That’s right. You read correctly. “Alceste”—an English-language masque by Georg Frideric Händel (1750), not the Italian opera by Christoph Willibald Gluck (1767)—had an outing Wednesday, March 19, 2014. Thomas C. Crawford, founder, music director and conductor of American Classical Orchestra, led a gorgeous performance that included the 14-member ACO Chorus and three soloists. Discovered only recently, it is a treasure trove for voice.
Stage Director Cynthia Edwards gave “Alceste” a semi-staging—appropriate since the work is not an opera, but a masque or semi-opera. John Heginbotham provided magnificent choreography, and Maile Okamura costumed everyone in modern dress or garb hinting of ancient Greece. Lincoln Center’s Alice Tully Hall proved ideal for a production of such intimate proportions.
Tobias Smollett (1712-1771), Scottish poet and later a novelist, surgeon and even a politician, wished to stage an English version of “Alcestis,” a Greek play by Euripides, known in Händel’s time only in French. Confused?
Smollett managed to get Händel to compose the music for the masque; of it, just an hour’s worth remains: the overture, choral numbers and arias from Acts I and IV. The work never reached the stage, and now no one can find Smollett’s edition of the play. Händel, with a propensity for recycling, managed to use the music in three later stage works.
The story of “Alceste” is simple: King Admetus marries Alceste and soon takes ill. Alceste arranges to die instead of him and is boated off to Pluto’s realm of “immortal mortals.” Admetus grieves for her so much that Hercules decides to conquer hell to bring Alceste back. The couple joyously reunite, not in sickness, but in health.
Händel’s music has arias for Calliope, Hercules, and Charon but none for Admetus or Alceste, whose words—meant to be spoken—are part of Smollett’s missing play. Arias and choruses were to be interspersed throughout the play at key points, whether to underline a dramatic situation, provide levity or simply comment on everyone’s grief/happiness.
As Charon, baritone Robert Balonek deftly performed his one aria, “Ye fleeting shades, I come,” in rich smooth voice. Tenor Randall Bills beautifully intoned Hercules’ three arias with slight shakiness at start, only to have warmed into the part by the da capo section of his first aria, “Ye swift minutes as ye fly.” Any initial trouble with the 649 notes for the word “joy” was ousted with steely command by the time of the 838 notes for “fly” in the repeat section.
Soprano Marguerite Krull was Calliope, gowned in sparkling dark blue. Her music contains the score’s most stunning aria, “Gentle Morpheus, son of night.” The naturalness with which she dispatched roulades, drawing no attention to herself yet riveting everyone’s attention on the unfolding drama, gave the impression she has inhabited these arias before. Loveliest moment: four descending trills on the words “balmy dew of sleep.”

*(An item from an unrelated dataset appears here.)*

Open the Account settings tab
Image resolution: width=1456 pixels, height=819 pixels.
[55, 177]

The staging and choreography deserve special mention. Since Admetus and Alceste are mute in this masque, John Heginbotham had them eloquently express themselves in beguilingly simple dance, movingly performed by Lindsey Jones and Weaver Rhodes. During the chorus “O bless, ye pow’rs above,” Admetus leaned his head on Alceste’s shoulder while she held him consolingly, and the pair slowly sunk to the floor where they remained utterly still. During the da capo section, he reclined in her cradling grasp. At the end of the next number, “Gentle Morpheus,” Calliope gently closed his eyes. So, simply, expired Admetus.
When Charon came to claim him, he took Admetus under his rich navy satin and velvet cape with a 15-foot train. Alceste’s plea to substitute Admetus in death consisted of wrapping herself under Charon’s cape to his left, and Charon readily releasing Admetus from his right.

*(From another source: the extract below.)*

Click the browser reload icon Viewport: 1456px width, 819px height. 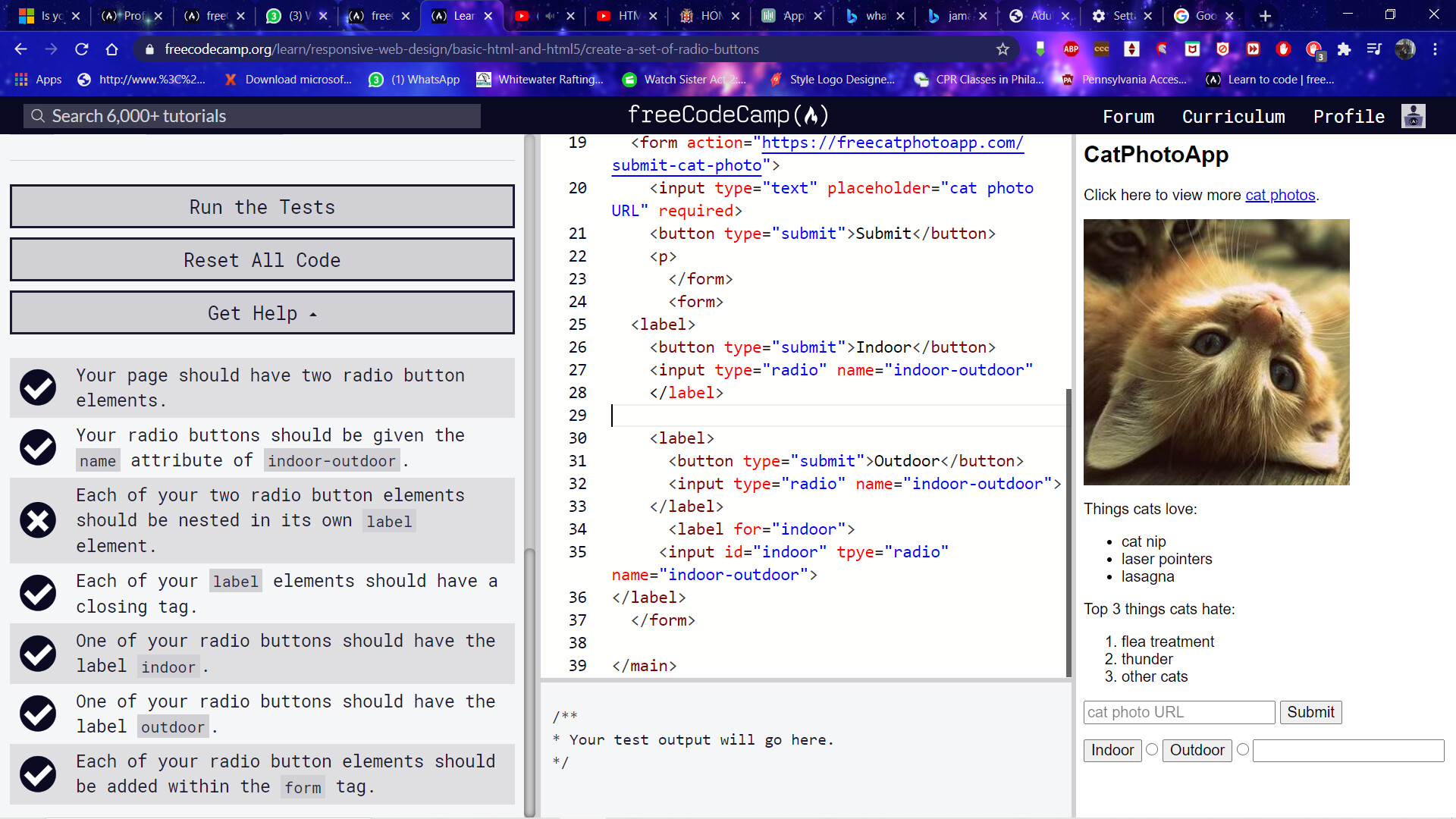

Shoes identified the living, so those unshod represented the dead, starting with Charon. Before Alceste could cross the River Styx, she had to remove her sandals, which Hercules eventually returned when rescuing her from hell.
No one is credited with shaping the excellent chorus, who doubled as lookers-on and even dancers. Their unison sounded like a chorus twice its size. Though in constant movement and ever-changing stage configurations, their superb singing often brought welcome shivers.
“Alceste” was the closing work of a fascinating program that began with two orchestral pieces (“Concerto a due cori in B-flat Major,” HWV 332, and “Concerto a due cori in F Major,” HWV 333) and a choral number, the Utrecht “Jubilate,” HWV 279, based on Psalm 100. The chorus’ gorgeous declamation of the final two sections, Glory be to the Father” and “As it was in the beginning” with its final ornate “Amen,” was skin-tingling.
Even the strictly orchestral concerti seemed like a lot of singing, with its various sections lifted from “Messiah” and acquitted by instrumental “voices” arranged in “choirs” that questioned and answered each other. The orchestra rightly received an ovation as enthusiastic as that given any other participant in the evening’s offerings.
With Handelfest, American Classical Orchestra brought to a close its 29th season, begging the question: What delights are in store for season 30?